General Assembly Passes End of Life Bill

Special Report - August 3, 2007

The North Carolina General Assembly has given final approval to a bill that revamps the state's laws regarding end of life care. House Bill 634—Advance Directives/Health Care Power of Attorney passed the Senate 34 to 10 on July 28 and the House 68 to 48 on July 30. The measure rewrites North Carolina’s health care power of attorney and living wills laws and also introduces an additional instrument—the Medical Order for Scope of Treatment (MOST) form—through which an individual may document their wishes regarding the level of care they desire to receive in an end of life situation.
Prior to passage, concerns were raised that the bill would create a state policy that allows individuals and physicians to end life before natural death occurs.
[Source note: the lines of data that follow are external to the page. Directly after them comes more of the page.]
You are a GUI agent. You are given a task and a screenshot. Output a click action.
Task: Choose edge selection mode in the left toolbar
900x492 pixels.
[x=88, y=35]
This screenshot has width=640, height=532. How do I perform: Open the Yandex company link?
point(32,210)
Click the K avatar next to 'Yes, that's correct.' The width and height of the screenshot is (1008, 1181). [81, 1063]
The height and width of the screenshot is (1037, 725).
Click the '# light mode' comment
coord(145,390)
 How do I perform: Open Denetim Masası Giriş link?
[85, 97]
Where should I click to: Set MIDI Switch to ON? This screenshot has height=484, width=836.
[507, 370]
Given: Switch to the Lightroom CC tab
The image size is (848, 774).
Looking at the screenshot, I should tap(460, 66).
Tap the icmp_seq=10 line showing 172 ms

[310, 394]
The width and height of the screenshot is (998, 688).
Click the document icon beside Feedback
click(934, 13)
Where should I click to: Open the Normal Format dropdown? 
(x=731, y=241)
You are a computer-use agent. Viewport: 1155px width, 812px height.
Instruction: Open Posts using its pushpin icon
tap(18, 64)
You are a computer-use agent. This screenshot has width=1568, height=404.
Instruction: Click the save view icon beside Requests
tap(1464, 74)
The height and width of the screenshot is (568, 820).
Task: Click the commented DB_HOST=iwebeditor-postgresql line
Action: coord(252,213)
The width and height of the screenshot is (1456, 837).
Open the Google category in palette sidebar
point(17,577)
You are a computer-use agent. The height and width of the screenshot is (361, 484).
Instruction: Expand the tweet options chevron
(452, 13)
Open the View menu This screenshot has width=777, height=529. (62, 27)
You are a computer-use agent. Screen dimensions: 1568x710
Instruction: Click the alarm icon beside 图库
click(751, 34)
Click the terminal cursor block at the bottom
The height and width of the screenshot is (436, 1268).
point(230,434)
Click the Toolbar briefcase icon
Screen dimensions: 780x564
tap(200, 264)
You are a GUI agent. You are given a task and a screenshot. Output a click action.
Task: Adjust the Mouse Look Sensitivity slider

The North Carolina Family Policy Council took issue with the fact that state law does not define a minimum level of care a patient is expected to receive in an end of life situation. While the legislation seems to be written in a way that presumes treatment will be provided, unless the patient elects to withhold or withdraw care through the use of one of these documents, the absence of a codified standard of care creates ambiguity in the law. The bill also fails to define a number of important terms and lacks a mechanism to ensure that a patient receives the treatment they desire in circumstances where the attending physician feels further care would be “futile.”
Lawmakers were initially considering a nearly identical version of the advance directives bill, SB 1026. This bill, however, was amended in the House Judiciary 1 Committee with a provision the bill sponsors opposed. In order to sidestep the amendment, the Senate Judiciary 2 Committee decided to replace the contents of an unrelated bill, HB 634, and replace it with the substance of SB 1046. The full Senate then passed HB 634 and the House concurred with the Senate version. The legislation now awaits the governor’s signature.